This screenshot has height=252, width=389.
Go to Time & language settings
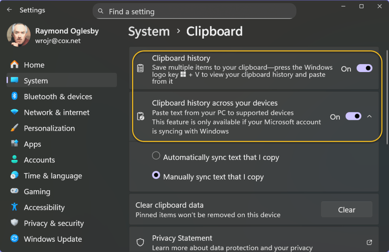pos(53,176)
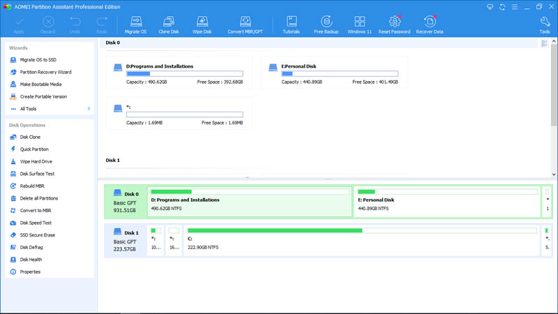Open the Tools wrench icon

click(x=545, y=25)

=====

→ **ASSIGNMENT**
Repeat all of the material above exactly, leaving out pictures.

→ **ANSWER AREA**
This screenshot has height=252, width=389.
Go to Time & language settings
pos(53,176)
Open the Tools wrench icon

click(x=545, y=25)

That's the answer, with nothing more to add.